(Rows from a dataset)
◆ ◆ ◆ ◆
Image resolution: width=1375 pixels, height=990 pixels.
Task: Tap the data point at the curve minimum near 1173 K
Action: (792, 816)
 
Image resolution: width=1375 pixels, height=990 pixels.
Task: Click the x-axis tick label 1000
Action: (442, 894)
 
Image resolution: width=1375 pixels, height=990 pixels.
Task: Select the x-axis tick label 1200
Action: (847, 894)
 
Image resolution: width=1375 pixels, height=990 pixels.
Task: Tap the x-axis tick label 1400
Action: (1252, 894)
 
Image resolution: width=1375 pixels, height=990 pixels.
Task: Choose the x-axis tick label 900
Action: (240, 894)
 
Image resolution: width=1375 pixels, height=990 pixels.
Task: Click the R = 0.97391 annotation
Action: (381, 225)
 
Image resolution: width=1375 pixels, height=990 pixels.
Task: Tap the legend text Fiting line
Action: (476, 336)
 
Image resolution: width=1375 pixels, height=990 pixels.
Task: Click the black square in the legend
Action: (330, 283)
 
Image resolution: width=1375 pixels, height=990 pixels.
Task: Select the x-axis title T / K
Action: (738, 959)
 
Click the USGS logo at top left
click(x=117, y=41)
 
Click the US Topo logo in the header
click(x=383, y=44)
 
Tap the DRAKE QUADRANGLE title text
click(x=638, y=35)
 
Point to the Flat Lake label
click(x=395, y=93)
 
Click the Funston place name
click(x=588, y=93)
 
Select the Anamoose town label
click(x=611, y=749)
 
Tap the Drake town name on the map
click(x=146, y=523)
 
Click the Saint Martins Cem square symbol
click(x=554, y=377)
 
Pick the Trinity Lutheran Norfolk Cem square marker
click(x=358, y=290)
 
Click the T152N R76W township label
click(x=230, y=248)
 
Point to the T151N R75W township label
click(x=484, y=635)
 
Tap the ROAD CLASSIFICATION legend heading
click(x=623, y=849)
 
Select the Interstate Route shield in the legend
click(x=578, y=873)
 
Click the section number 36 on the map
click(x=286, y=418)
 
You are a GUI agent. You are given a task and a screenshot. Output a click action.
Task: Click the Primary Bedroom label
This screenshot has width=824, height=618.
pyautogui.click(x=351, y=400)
◆ ◆ ◆ ◆
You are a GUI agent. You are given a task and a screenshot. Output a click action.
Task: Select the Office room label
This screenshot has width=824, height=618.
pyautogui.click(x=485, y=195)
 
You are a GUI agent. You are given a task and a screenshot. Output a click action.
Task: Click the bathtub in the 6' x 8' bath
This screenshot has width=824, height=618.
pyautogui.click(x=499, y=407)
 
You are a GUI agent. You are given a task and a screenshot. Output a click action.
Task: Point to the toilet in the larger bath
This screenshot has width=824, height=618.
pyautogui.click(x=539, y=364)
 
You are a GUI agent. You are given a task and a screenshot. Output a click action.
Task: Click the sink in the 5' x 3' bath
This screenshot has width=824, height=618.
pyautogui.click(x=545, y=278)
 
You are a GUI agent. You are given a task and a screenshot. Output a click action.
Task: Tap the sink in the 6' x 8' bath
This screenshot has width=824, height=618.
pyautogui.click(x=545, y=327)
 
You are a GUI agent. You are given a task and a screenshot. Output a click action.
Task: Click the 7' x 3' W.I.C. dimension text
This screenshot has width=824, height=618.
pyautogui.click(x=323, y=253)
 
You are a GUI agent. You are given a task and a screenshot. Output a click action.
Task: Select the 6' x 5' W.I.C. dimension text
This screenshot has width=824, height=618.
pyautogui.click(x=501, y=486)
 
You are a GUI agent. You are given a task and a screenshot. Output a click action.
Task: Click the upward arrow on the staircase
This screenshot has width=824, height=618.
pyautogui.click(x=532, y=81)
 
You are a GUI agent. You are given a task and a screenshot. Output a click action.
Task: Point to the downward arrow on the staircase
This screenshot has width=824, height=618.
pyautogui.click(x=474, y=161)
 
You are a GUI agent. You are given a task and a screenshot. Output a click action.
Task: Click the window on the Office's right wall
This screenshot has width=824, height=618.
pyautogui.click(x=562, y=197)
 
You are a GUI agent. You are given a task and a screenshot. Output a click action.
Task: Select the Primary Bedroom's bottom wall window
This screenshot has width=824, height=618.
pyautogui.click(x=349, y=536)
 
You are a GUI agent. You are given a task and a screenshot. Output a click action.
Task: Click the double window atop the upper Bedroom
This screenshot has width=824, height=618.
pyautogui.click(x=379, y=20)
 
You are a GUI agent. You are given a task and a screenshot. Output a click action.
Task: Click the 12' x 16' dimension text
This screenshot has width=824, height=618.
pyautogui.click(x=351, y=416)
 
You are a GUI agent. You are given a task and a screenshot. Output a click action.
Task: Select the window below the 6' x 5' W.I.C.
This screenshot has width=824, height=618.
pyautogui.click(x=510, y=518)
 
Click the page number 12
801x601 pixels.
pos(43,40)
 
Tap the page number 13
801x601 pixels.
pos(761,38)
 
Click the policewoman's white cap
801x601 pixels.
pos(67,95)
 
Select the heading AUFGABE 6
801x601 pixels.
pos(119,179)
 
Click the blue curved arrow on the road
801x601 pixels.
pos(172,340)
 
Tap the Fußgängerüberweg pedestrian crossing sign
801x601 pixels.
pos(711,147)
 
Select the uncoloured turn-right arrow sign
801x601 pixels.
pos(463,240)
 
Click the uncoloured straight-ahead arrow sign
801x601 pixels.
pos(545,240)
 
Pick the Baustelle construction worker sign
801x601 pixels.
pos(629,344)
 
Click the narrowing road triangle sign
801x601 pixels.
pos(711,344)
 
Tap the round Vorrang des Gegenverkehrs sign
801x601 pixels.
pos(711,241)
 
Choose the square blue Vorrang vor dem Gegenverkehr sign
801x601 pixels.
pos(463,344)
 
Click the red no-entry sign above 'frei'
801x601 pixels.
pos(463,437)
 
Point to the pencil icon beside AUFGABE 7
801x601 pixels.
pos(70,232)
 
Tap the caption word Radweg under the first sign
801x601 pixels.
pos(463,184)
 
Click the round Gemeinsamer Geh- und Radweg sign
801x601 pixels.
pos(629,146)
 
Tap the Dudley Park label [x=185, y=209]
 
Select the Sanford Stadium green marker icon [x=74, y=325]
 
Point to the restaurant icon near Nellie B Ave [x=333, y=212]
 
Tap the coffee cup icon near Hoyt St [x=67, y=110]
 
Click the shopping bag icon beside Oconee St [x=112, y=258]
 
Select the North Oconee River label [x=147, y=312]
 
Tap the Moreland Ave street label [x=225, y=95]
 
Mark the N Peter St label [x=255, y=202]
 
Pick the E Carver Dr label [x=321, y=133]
◆ ◆ ◆ ◆
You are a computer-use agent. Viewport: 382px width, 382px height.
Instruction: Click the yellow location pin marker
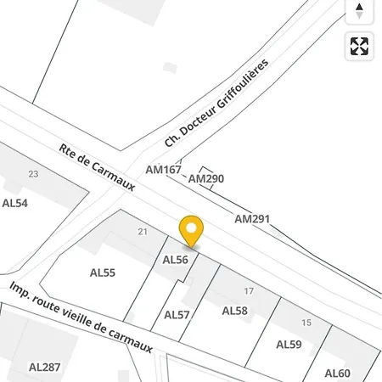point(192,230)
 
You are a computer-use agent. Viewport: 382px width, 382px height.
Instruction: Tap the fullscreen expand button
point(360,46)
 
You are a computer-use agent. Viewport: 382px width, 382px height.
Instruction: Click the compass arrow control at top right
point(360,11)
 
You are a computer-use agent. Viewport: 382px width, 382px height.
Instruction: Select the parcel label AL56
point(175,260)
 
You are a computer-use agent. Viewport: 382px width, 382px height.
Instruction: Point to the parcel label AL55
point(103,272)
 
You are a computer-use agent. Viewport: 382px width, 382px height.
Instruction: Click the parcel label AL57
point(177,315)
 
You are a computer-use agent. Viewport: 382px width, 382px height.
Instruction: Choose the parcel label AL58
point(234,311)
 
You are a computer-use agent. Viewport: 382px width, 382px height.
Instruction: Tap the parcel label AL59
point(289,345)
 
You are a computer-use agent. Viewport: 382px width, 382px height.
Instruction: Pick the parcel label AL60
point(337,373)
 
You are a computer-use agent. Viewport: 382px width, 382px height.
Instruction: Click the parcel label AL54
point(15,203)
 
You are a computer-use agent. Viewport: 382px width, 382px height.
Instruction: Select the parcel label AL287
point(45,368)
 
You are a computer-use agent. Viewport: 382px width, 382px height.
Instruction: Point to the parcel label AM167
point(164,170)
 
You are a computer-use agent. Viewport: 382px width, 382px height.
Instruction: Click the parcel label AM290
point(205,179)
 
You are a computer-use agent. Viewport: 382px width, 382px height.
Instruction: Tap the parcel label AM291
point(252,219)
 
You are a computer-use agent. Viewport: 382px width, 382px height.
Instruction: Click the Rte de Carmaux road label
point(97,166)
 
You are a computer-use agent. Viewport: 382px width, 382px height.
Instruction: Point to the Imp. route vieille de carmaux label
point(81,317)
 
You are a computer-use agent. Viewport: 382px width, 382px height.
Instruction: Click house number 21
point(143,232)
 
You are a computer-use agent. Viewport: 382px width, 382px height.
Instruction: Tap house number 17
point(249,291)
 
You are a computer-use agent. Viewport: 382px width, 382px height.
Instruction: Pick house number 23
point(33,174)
◆ ◆ ◆ ◆
Reproduce the lines from the one containing "Point to the restaurant" through the one containing "Pick the E Carver Dr label [x=321, y=133]", including both.

### [Task response]
Point to the restaurant icon near Nellie B Ave [x=333, y=212]
 
Tap the coffee cup icon near Hoyt St [x=67, y=110]
 
Click the shopping bag icon beside Oconee St [x=112, y=258]
 
Select the North Oconee River label [x=147, y=312]
 
Tap the Moreland Ave street label [x=225, y=95]
 
Mark the N Peter St label [x=255, y=202]
 
Pick the E Carver Dr label [x=321, y=133]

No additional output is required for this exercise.